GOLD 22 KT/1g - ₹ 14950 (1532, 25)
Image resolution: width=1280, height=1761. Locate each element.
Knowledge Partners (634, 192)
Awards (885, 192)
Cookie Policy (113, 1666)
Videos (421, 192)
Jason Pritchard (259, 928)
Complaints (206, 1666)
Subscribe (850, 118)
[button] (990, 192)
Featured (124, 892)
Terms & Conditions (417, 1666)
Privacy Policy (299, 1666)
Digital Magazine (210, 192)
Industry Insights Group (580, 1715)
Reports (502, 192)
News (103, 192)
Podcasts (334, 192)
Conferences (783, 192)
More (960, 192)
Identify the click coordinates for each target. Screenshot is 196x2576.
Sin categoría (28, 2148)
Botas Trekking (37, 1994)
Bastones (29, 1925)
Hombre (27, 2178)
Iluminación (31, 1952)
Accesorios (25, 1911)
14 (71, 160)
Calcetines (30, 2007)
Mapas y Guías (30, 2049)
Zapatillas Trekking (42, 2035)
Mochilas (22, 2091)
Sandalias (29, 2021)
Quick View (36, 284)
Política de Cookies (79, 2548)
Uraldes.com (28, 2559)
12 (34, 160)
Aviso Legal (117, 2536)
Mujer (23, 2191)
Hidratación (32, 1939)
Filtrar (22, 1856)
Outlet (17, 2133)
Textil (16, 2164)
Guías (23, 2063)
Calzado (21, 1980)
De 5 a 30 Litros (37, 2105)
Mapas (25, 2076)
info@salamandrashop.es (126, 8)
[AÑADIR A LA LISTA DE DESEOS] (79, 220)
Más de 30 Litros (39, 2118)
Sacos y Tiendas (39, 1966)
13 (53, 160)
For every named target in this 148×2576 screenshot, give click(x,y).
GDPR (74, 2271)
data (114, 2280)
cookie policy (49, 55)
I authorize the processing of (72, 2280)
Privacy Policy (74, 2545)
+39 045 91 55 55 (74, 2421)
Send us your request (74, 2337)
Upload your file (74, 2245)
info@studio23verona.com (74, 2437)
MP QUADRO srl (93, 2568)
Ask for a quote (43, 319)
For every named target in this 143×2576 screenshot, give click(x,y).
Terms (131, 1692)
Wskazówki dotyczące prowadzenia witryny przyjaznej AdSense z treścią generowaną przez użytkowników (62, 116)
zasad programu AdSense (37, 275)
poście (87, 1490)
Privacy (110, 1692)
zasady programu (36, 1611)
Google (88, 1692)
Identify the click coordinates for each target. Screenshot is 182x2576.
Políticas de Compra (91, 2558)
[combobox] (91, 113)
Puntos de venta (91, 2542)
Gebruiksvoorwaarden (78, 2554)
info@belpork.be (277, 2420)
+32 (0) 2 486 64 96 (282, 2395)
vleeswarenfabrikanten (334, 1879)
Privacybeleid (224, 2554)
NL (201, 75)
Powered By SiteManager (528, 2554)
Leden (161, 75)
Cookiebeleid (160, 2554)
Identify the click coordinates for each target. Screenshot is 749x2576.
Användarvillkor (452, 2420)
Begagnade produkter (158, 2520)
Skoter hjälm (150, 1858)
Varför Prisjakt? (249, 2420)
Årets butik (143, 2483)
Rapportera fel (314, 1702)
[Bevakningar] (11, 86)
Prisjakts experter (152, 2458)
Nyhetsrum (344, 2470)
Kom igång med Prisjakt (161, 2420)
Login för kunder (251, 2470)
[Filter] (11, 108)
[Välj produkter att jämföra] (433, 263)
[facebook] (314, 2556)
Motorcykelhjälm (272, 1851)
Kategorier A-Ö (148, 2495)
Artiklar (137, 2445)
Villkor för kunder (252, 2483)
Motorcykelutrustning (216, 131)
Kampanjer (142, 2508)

__The task__. Once the line containing "[facebook] (314, 2556)" is found, print it and every line after it through the end of the listing, exactly and alone.

__Written reply__.
[facebook] (314, 2556)
Motorcykelhjälm (272, 1851)
Kategorier A-Ö (148, 2495)
Artiklar (137, 2445)
Villkor för kunder (252, 2483)
Motorcykelutrustning (216, 131)
Kampanjer (142, 2508)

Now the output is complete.